Lo más probable es que dentro de unas horas, la provincia serbia de Kosovo declare su independencia. Después de casi diez años de estar bajo mandato de Naciones Unidas, los kosovares ahora formarán un estado independiente de Serbia, país que por mucho tiempo les negó a los habitantes albanos de esa provincia los más elementales derechos civiles.
Las potencias occidentales (léase los países grandes de la Unión Europea y Estados Unidos) están de acuerdo en esta medida y no sería raro que en el curso de unos cuantos días se desgranaran los reconocimientos oficiales desde las capitales europeas, Washington y tal vez Tokio.
El obstáculo por superar, claro, sigue siendo la negativa de Belgrado, con el apoyo de Moscú, a renunciar a una región que, por motivos históricos, es considerada la cuna de la identidad serbia, si bien en la actualidad el 90% de sus dos millones de habitantes es de origen albano.
Sin embargo, el gobierno de Pristina sabe con quién se mete. En las recientes elecciones serbias resultó triunfador Boris Tadic, que se presentó con una plataforma pro-europea contra el nacionalista Tomislav Nikolic. Aunque por el apego sentimental que Serbia le tiene a Kosovo, Tadic no podrá secundar el apoyo a la independencia de su provincia en Serbia ésa es una postura suicida para cualquier político, en los hechos estará atado de manos para presentar una oposición eficaz. Por lo demás, la Unión Europea es el principal socio comercial de Serbia y Tadic sabe que no podrá ponerse con Sansón a las patadas.
Por su parte, Moscú también anda ocupado con su proceso electoral, programado para el 2 de marzo, y aunque al zar Putin no le preocupa la opinión occidental y, para el caso, tampoco el resultado de las elecciones, ya que tiene asegurado el triunfo de su delfín, Dimitri Medvedev, quien a su vez lo nombrará primer ministro, también sabe que en los hechos no podrá hacer nada para impedir que le arranquen un pedazo de territorio a su pupilo serbio.
Aunque desde tiempos de los zares, la Federación Rusa se ha adjudicado el papel de defensor de los pueblos eslavos, éstos han rechazado esa injerencia, especialmente desde la disolución de la Unión Soviética. Los casos más notables, quizá precisamente por la cercanía geográfica, son los de las repúblicas bálticas y Polonia, decididamente hostiles a cualquier negociación con el antiguo amo moscovita. A la fecha, sólo Belgrado acepta ese padrinazgo y a él se atuvo durante todos los años en que, primero con la OTAN y después con la ONU, Kosovo ha estado fuera de su soberanía.
Es difícil calcular las consecuencias inmediatas de la independencia de Kosovo.
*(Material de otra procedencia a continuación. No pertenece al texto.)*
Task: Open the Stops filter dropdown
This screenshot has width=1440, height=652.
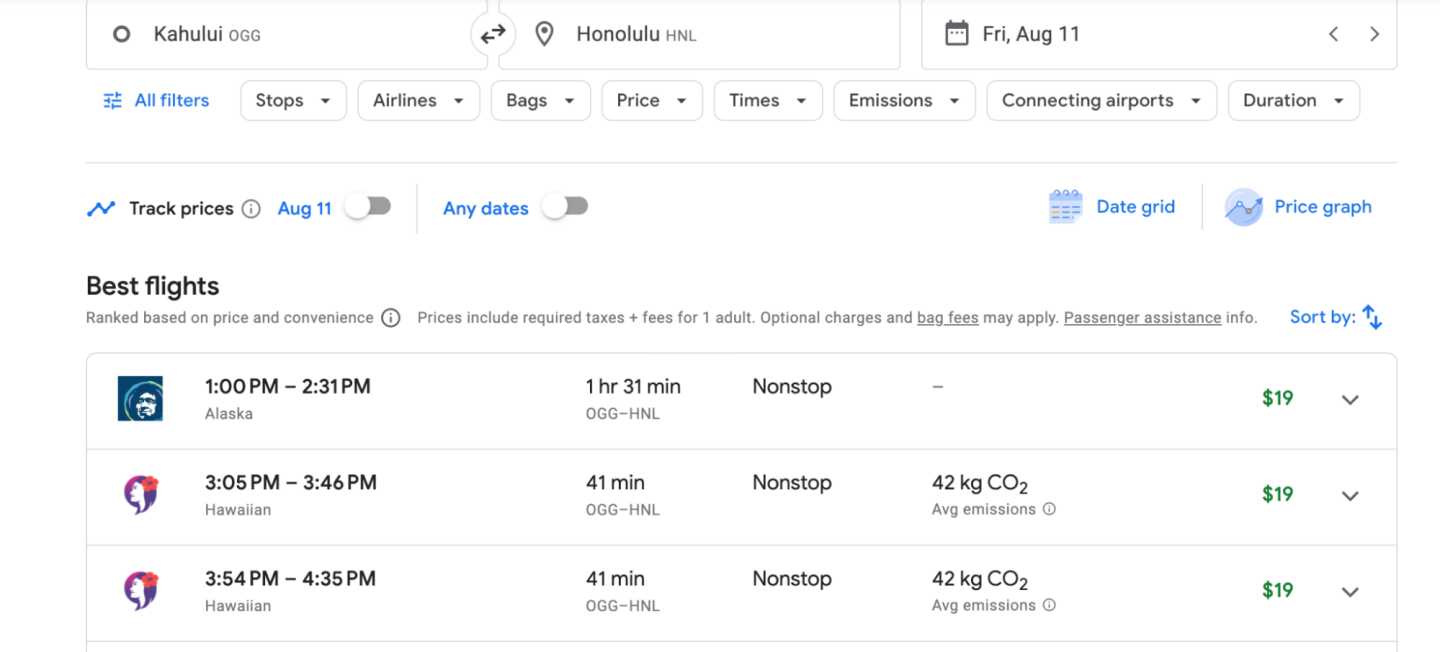Action: coord(293,101)
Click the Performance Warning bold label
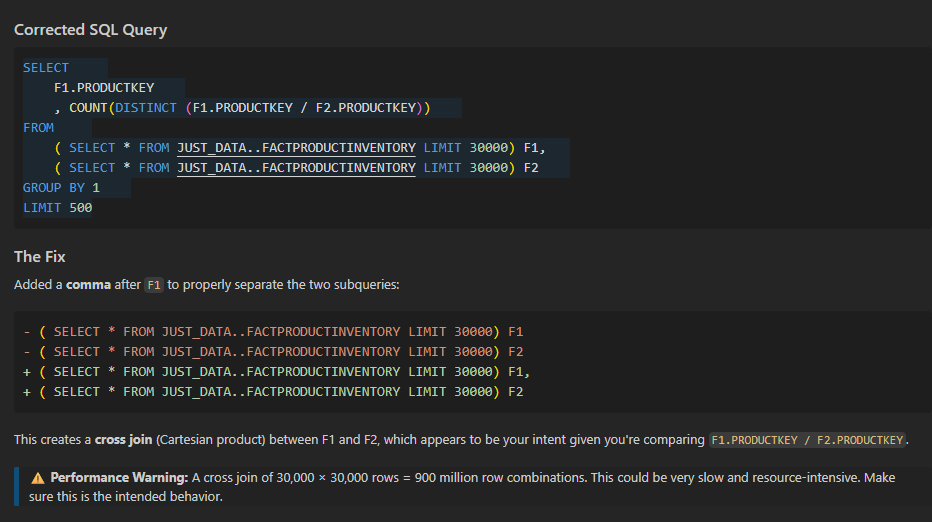This screenshot has height=522, width=932. point(119,478)
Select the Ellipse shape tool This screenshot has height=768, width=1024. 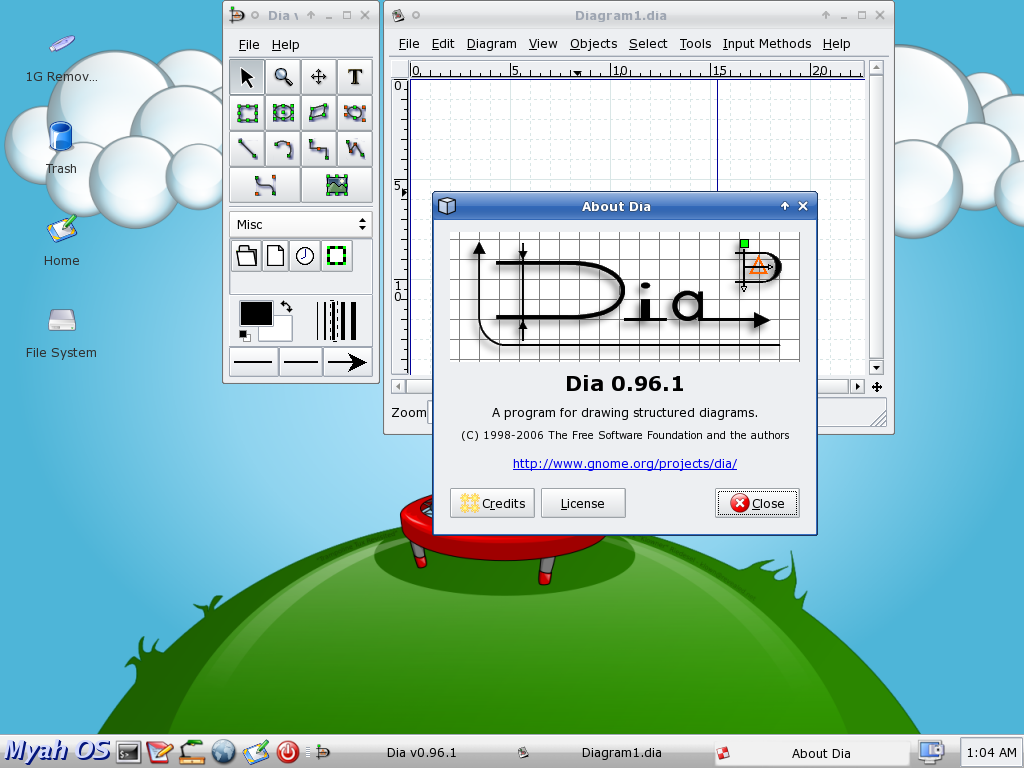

Belgrado podría imponer un bloqueo, pero las fronteras que comparte Kosovo con Bosnia-Herzegovina, Albania y Montenegro harían irrelevante esa medida, que sólo podría tener efectos en los primeros tiempos, sobre todo en el ámbito de la energía, que en un 90% procede de Serbia. A la larga, los serbios tendrán que aceptar los hechos consumados.
Queda la duda de la reacción que tendrán los 200,000 serbios que viven en Kosovo, sobre todo en el norte. ¿Aceptarán su nueva condición de ser minoría en el flamante estado? Después de haber sido la etnia dominante en la política, ¿se someterán a los albanos, a quienes desprecian por haber abrazado la fe del invasor otomano en el siglo XV? Las posibilidades quedan abiertas.